Given problem:
Give the rows as a numbered list with blank lines omitted, starting at the line that contains "Given: Open the Link to URL dropdown" and continuing through the end of the rows. Leave the pictures out.

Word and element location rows
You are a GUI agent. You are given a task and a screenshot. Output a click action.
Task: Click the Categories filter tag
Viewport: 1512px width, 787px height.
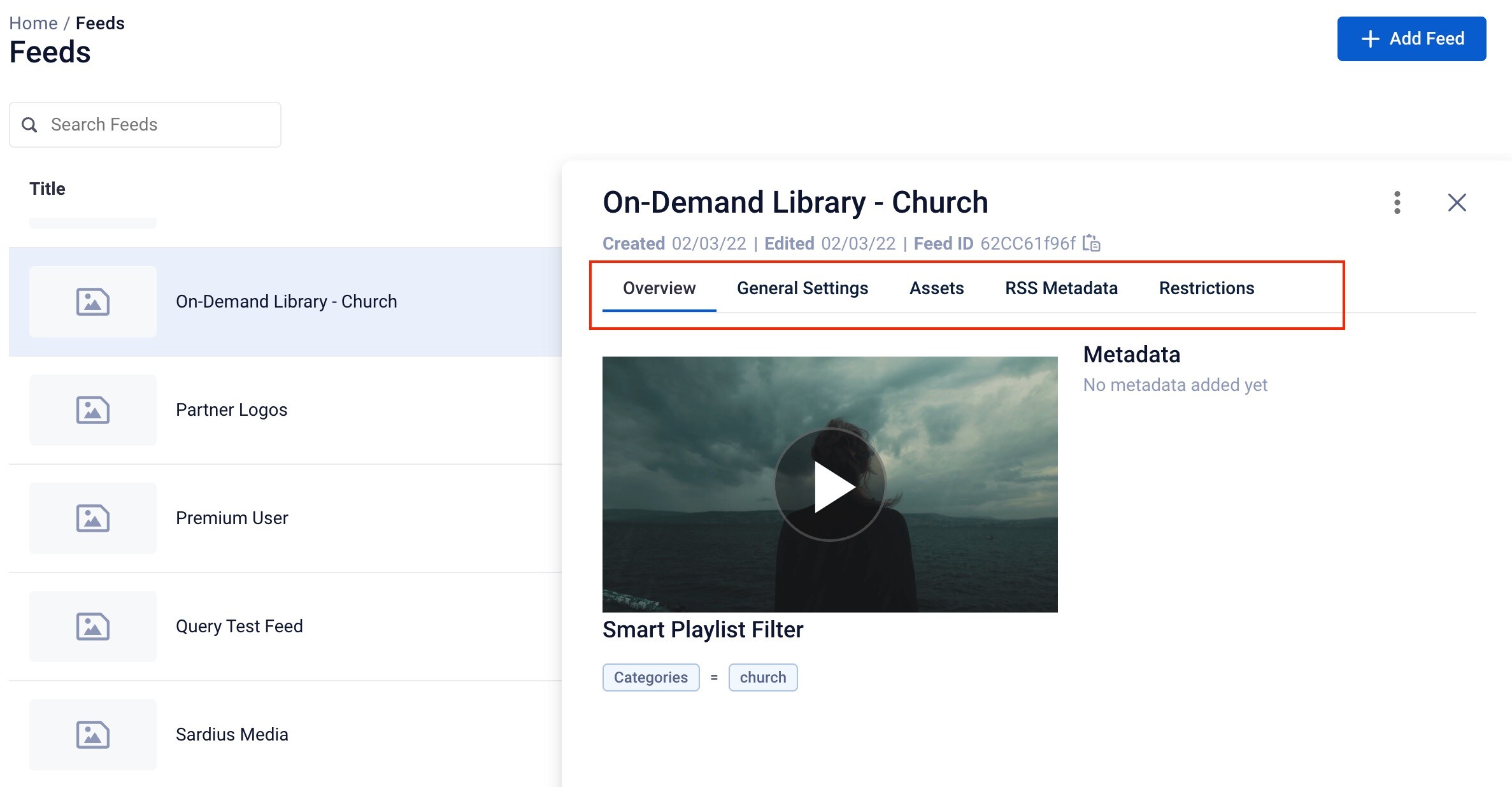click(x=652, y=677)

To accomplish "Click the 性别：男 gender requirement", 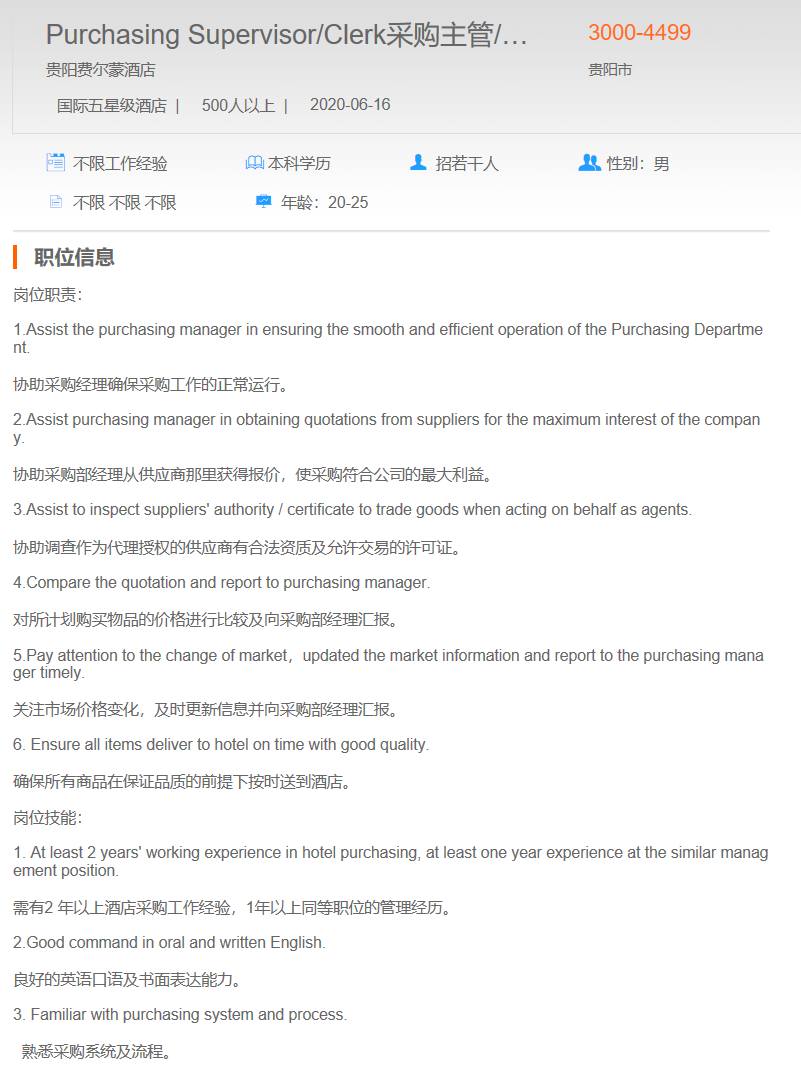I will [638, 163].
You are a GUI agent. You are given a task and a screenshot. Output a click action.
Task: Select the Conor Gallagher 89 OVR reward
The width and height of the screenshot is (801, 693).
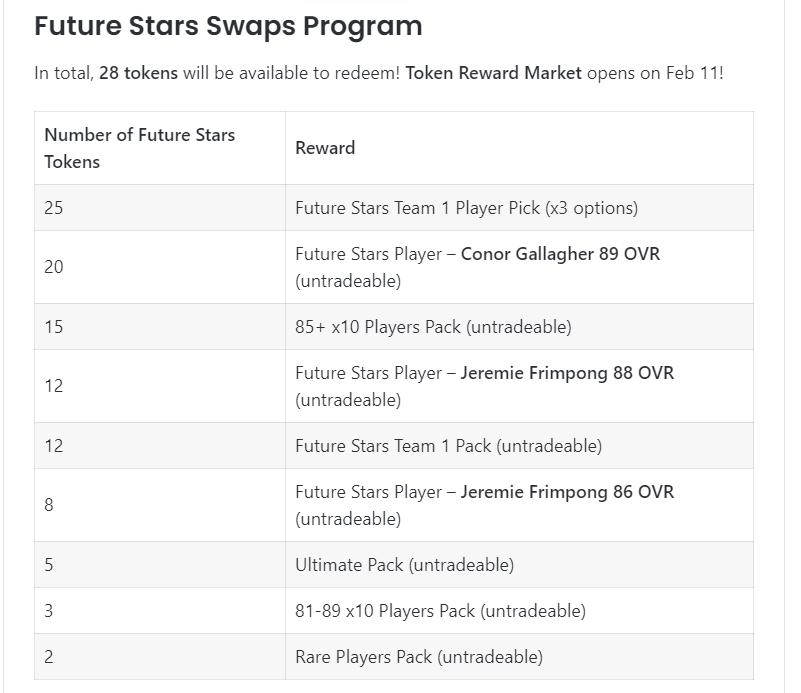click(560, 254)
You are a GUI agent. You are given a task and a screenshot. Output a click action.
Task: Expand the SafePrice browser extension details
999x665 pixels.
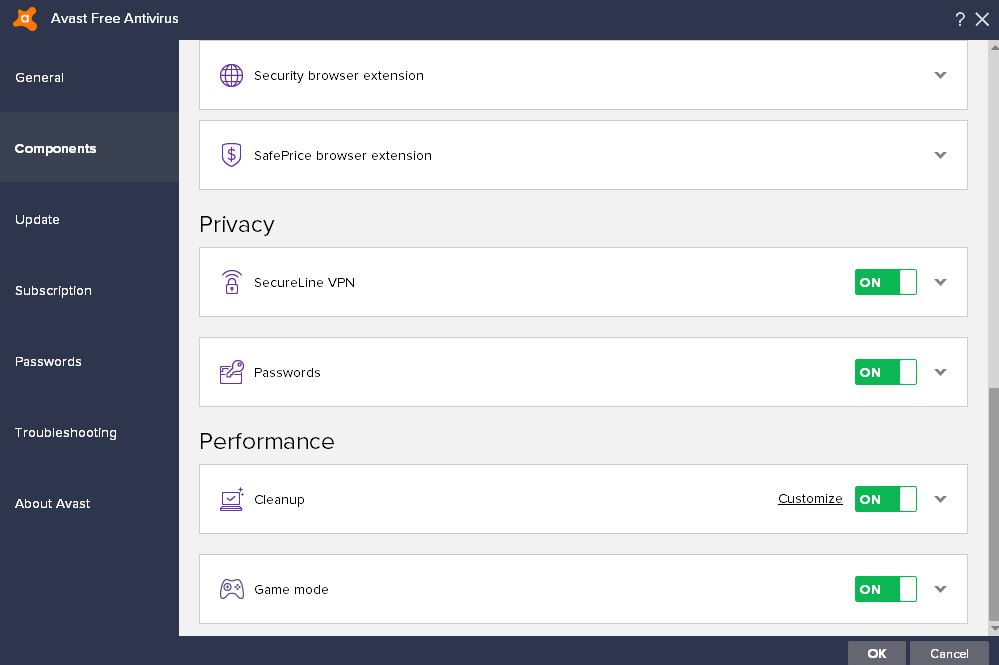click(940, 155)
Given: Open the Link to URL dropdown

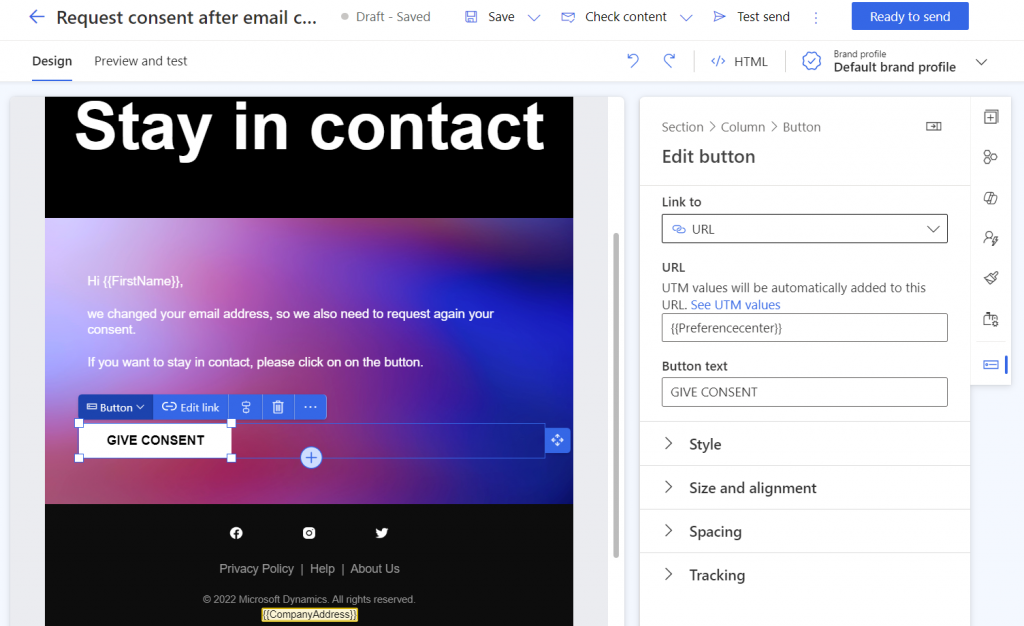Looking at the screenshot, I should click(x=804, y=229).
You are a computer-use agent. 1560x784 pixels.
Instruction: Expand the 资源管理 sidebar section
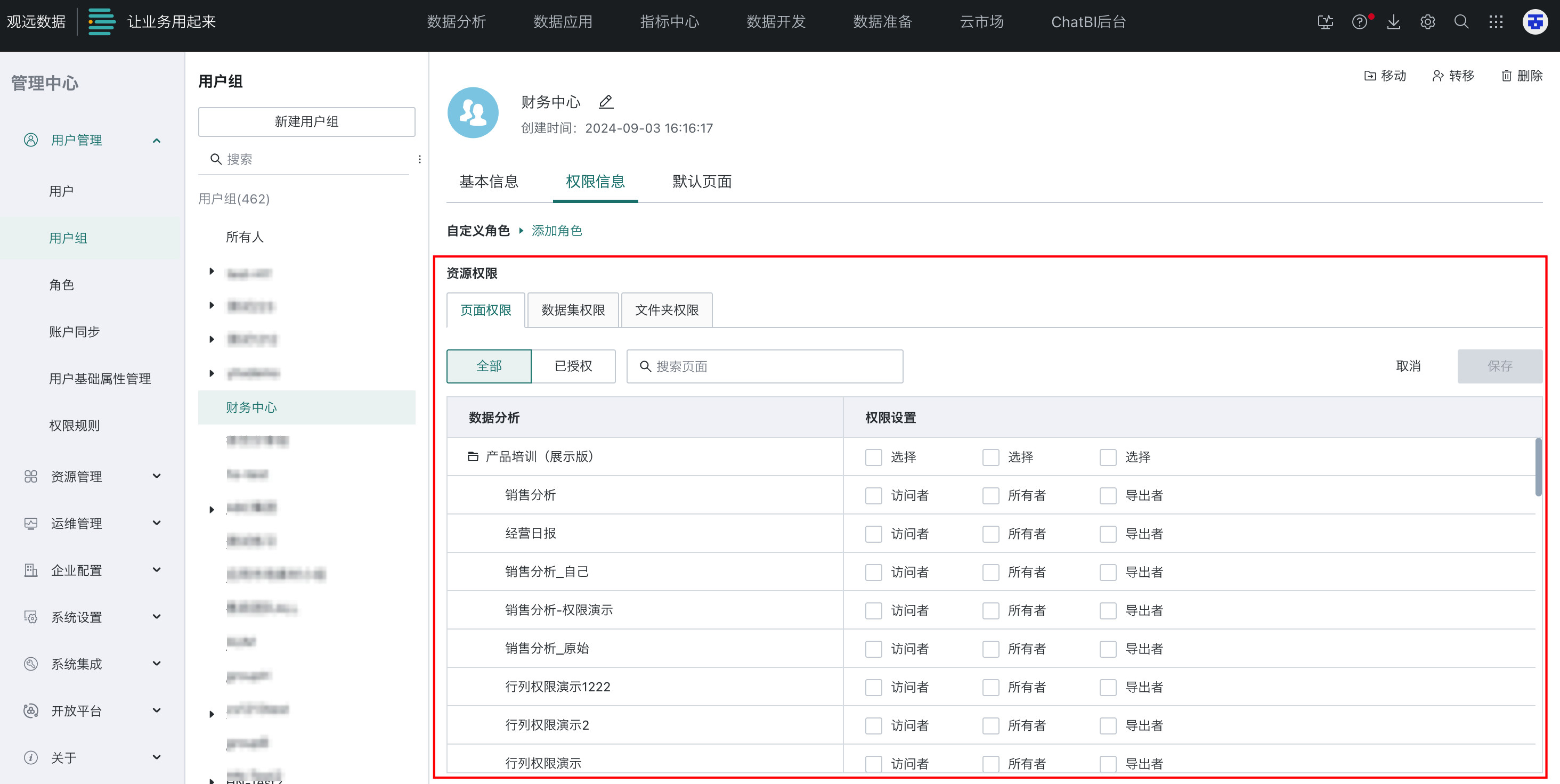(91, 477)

Result:
1. Given: Open the Link to URL dropdown
2. Looking at the screenshot, I should click(x=804, y=229).
3. You are a computer-use agent. 1560x784 pixels.
4. Instruction: Expand the 资源管理 sidebar section
5. (91, 477)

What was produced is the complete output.